▸ **PROMPT**: Using the data below, reproduce exactly the lines from the line with "The width and" to the line with "the resize grip", both included; pictures must be dropped.

▸ **GIVEN ENTRIES**:
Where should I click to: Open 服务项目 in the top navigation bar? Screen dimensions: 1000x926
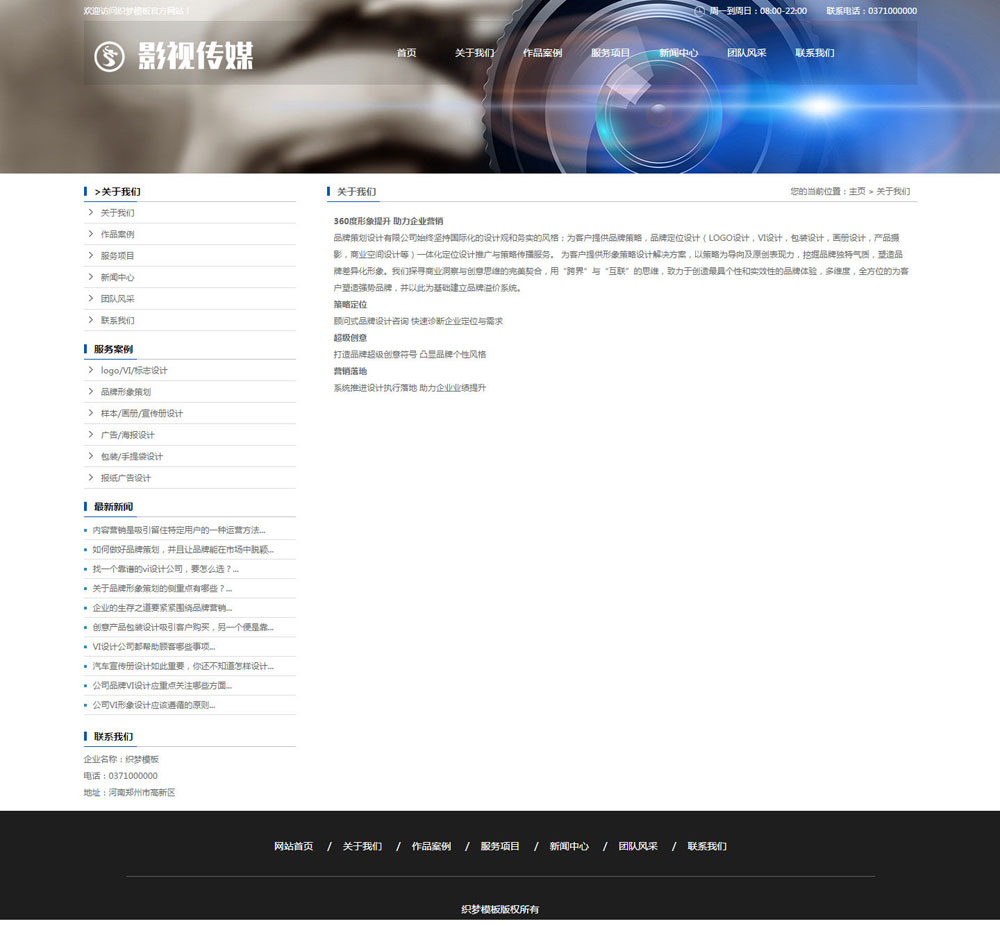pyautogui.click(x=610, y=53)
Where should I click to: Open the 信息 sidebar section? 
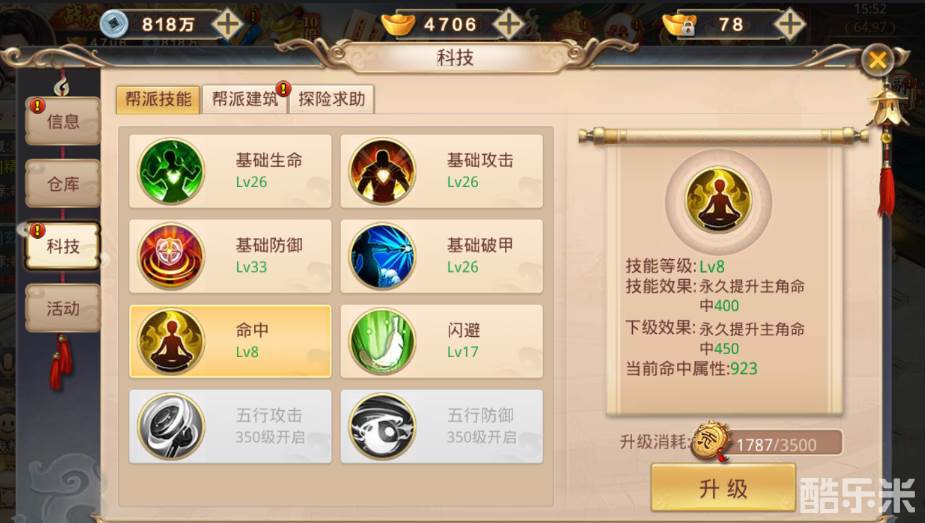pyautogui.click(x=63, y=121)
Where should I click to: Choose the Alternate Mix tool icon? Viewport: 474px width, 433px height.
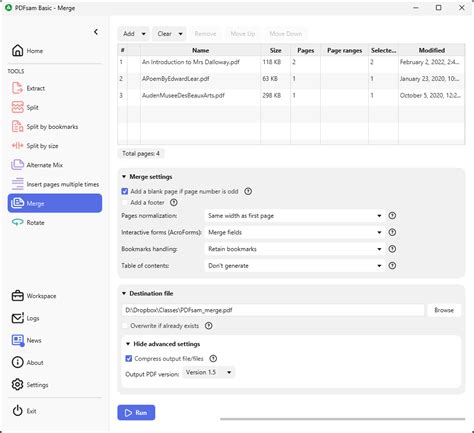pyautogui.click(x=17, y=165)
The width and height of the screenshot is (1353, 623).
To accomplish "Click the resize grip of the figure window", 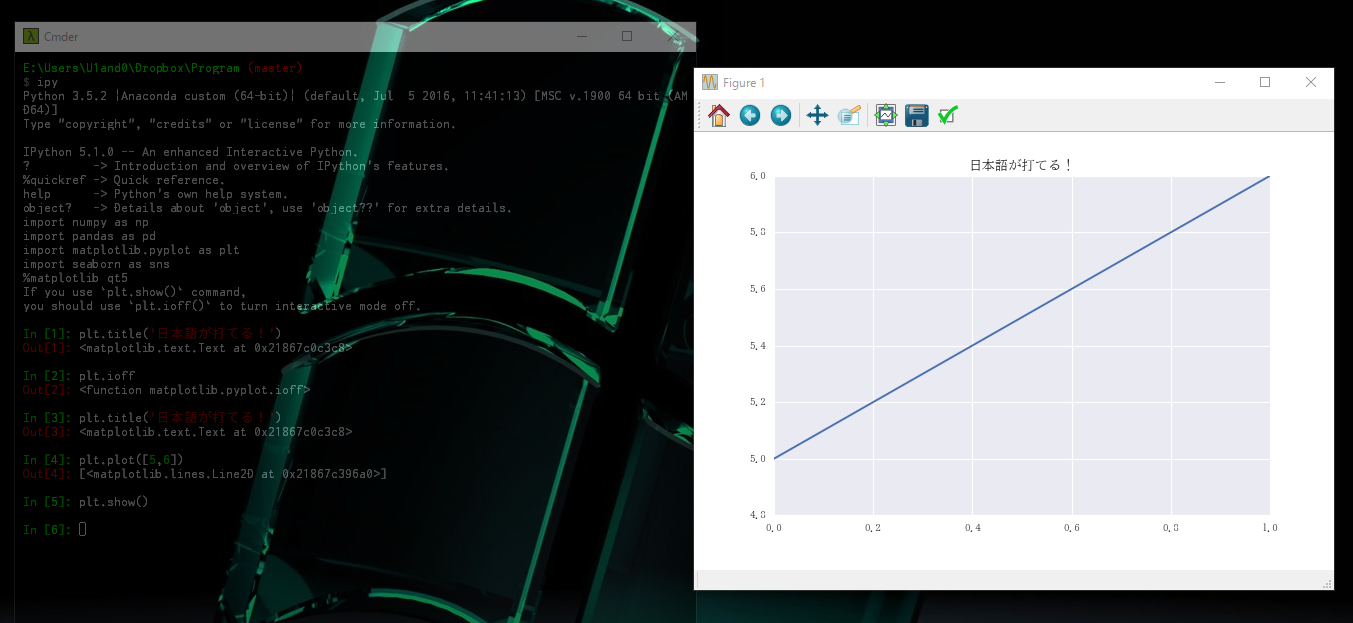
* * *
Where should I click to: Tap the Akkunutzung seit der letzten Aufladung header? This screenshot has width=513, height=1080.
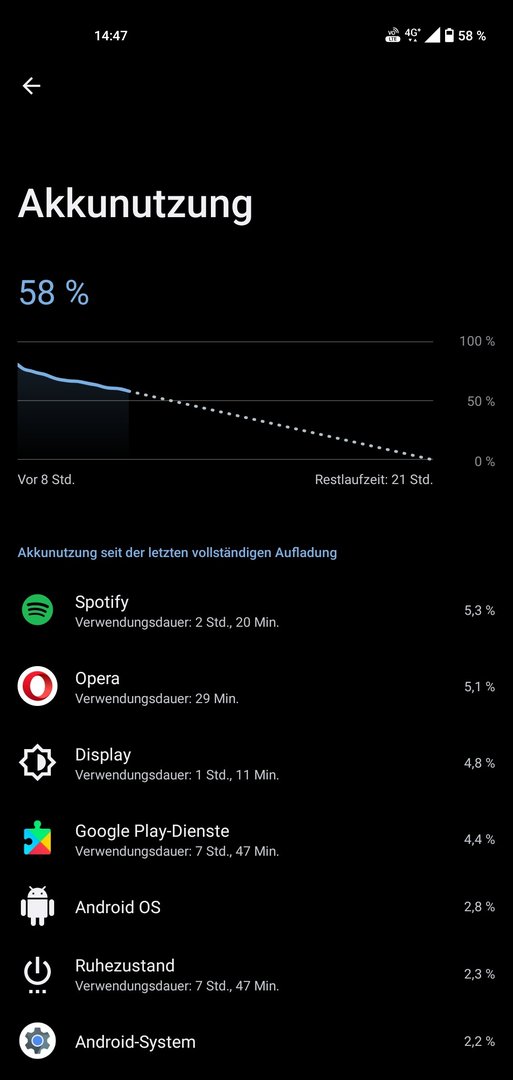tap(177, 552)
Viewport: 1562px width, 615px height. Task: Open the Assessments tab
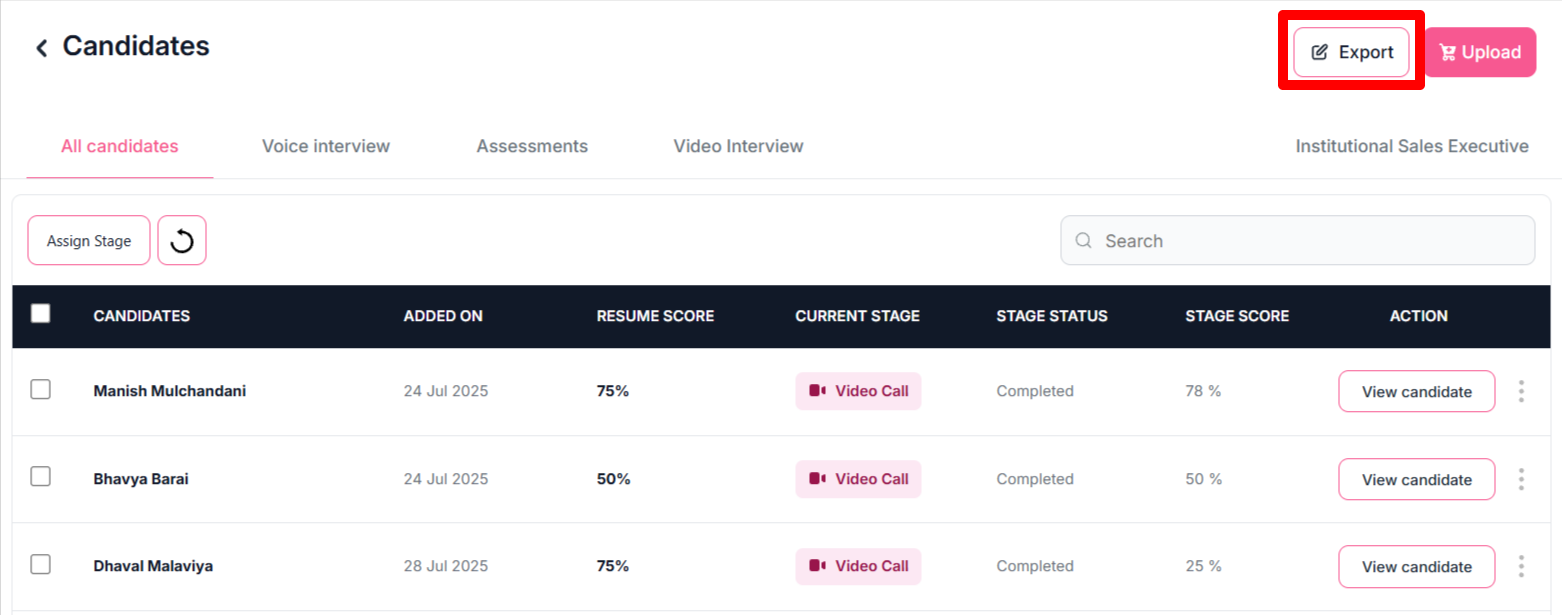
==
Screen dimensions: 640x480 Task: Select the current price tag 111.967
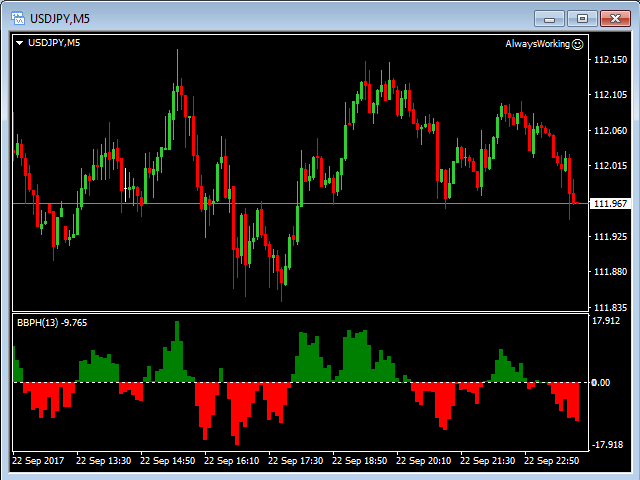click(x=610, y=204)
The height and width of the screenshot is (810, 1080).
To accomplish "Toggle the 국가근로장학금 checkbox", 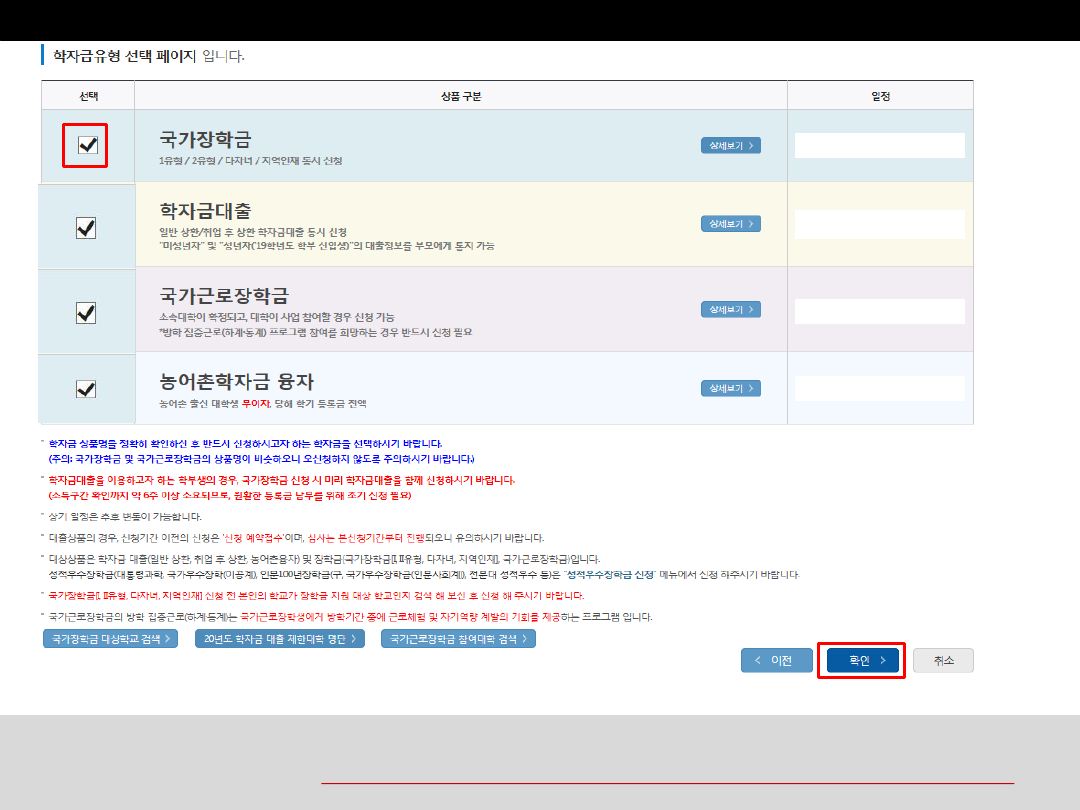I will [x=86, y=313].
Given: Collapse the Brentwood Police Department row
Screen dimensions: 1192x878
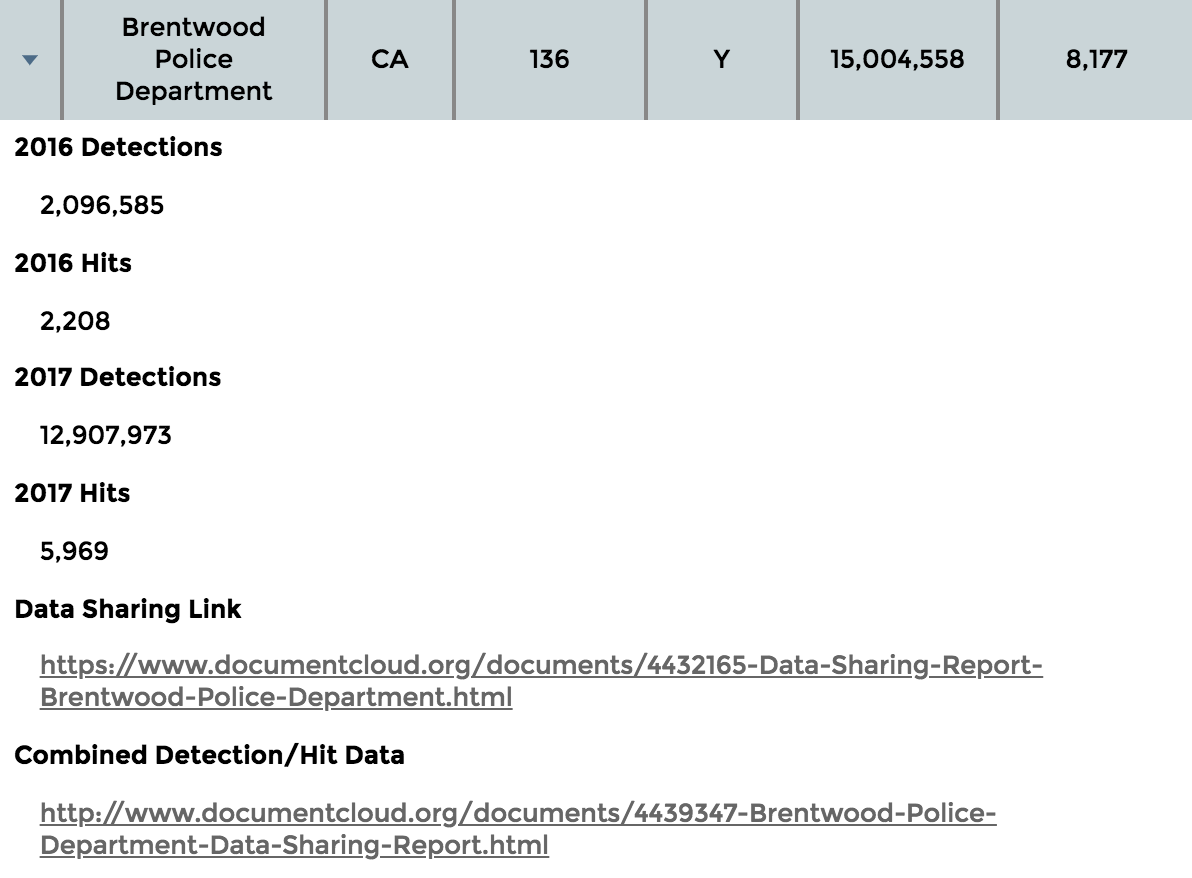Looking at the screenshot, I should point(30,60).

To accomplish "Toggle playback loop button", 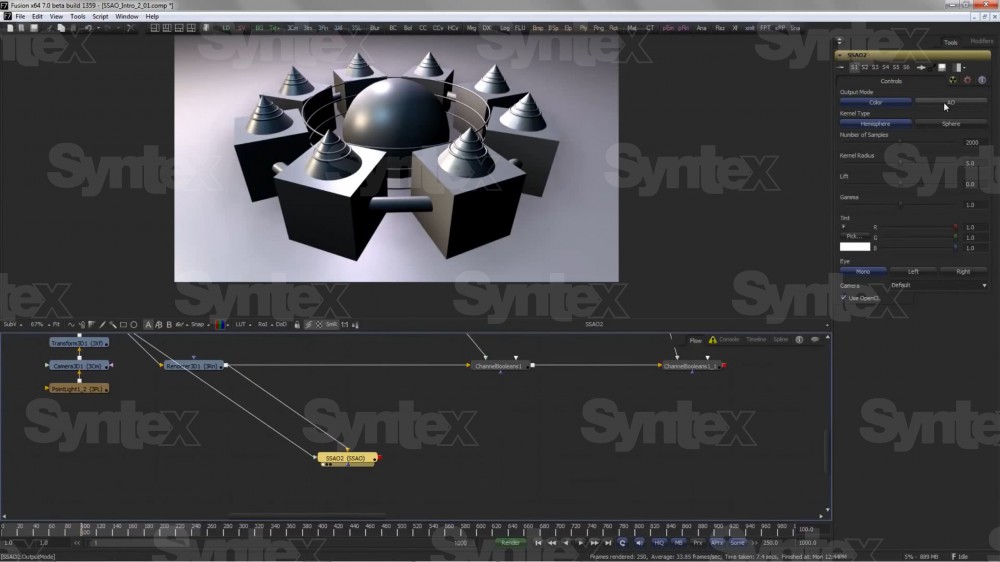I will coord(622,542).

▸ **RESULT OF THE TASK**:
The width and height of the screenshot is (1353, 623).
To accomplish "Click the resize grip of the figure window", 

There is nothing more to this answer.